"Lover Come Back to Me" is a 1985 single by English pop band Dead or Alive, produced by Stock Aitken Waterman. It was released as the second single from the band's second album, Youthquake, and the single mix features slightly different instrumentation to the album version but is generally the same. The single peaked at No. 11 in the UK, No. 3 in South Africa, No. 5 in Switzerland, No. 21 in Germany, No. 13 in Australia and No. 75 on the US Billboard Hot 100.

In addition to the standard 7" and 12" formats (the latter of which included a sleeve which could be opened up in to a poster), a fan-shaped picture disc was also released in the UK. The B-side to the single was "Far Too Hard", a song from the band's first album.

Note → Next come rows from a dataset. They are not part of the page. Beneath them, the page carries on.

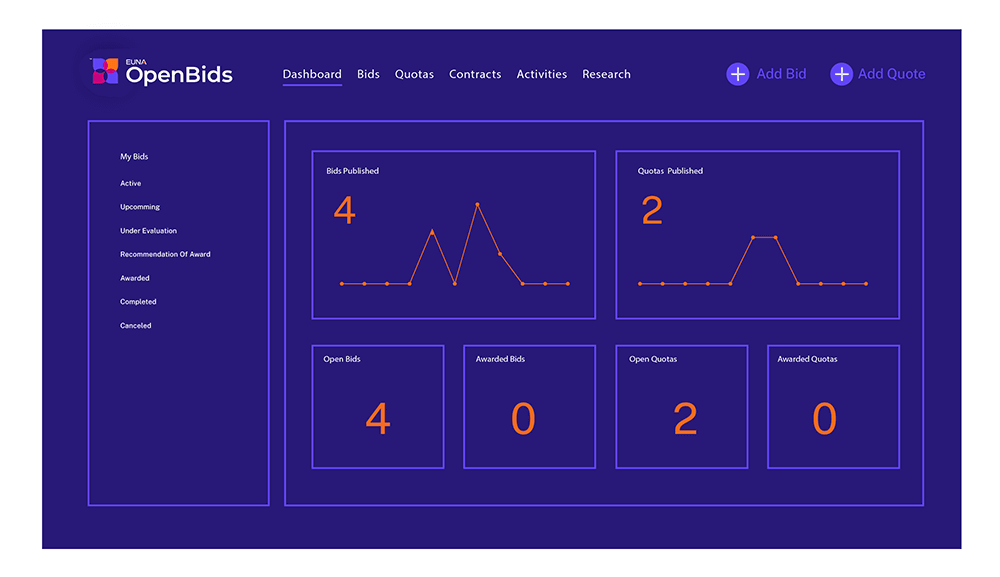Open the Activities section
The image size is (1000, 577).
coord(542,73)
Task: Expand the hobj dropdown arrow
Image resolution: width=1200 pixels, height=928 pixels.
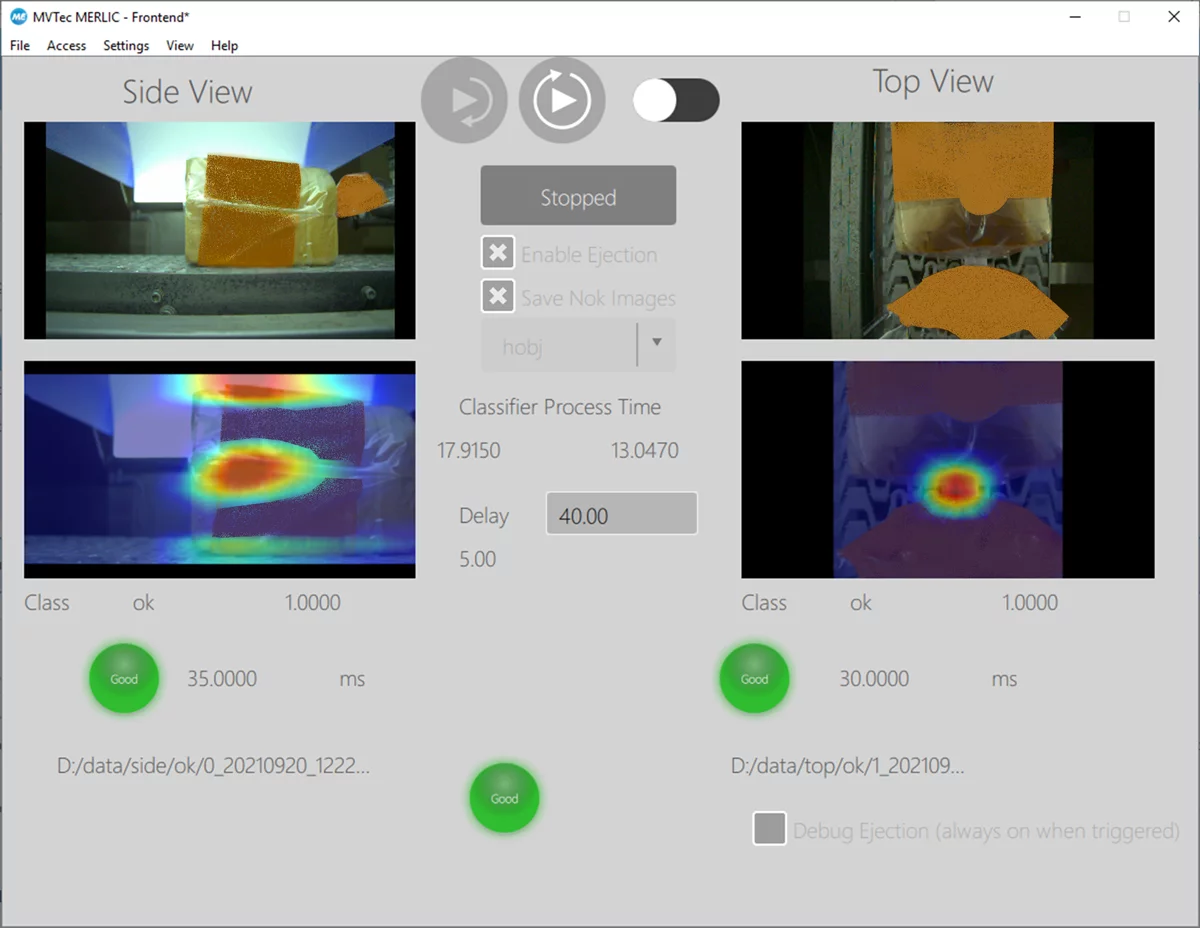Action: (656, 343)
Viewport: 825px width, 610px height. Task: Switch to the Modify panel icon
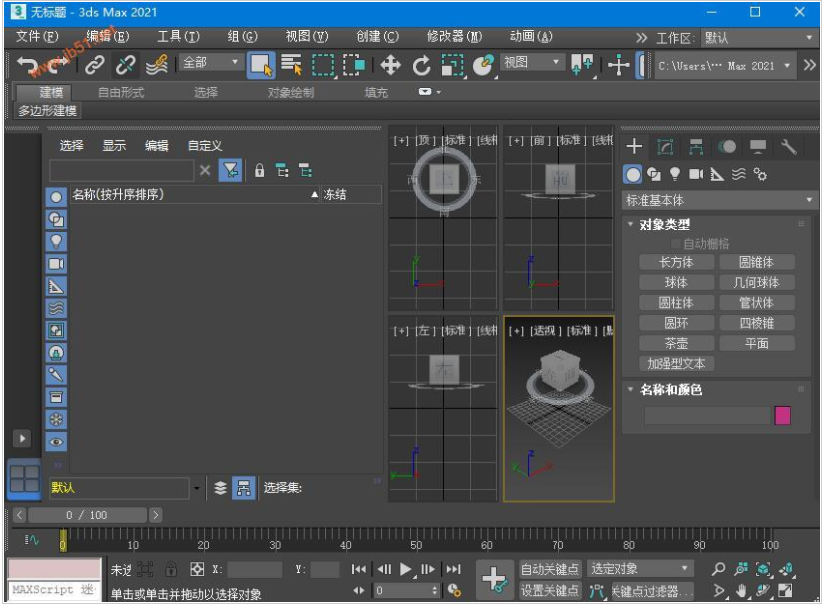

Like "You Spin Me Round (Like a Record)", the song was re-recorded in 2003 for the band's retrospective compilation Evolution: The Hits.

Critical reception
The single generally received positive reviews, being described as "appealing" by Ira Robbins while Ned Raggett of AllMusic said, "When Burns commands at the end of the chorus, 'Kick it right down, right down!' it's as memorable as mass media pop of any stripe ever gets."

Track listing

Chart performance

References

External links

1985 singles
1985 songs
Dead or Alive (band) songs
Epic Records singles
Songs written by Pete Burns
Song recordings produced by Stock Aitken Waterman
Songs written by Tim Lever
Songs written by Mike Percy (musician)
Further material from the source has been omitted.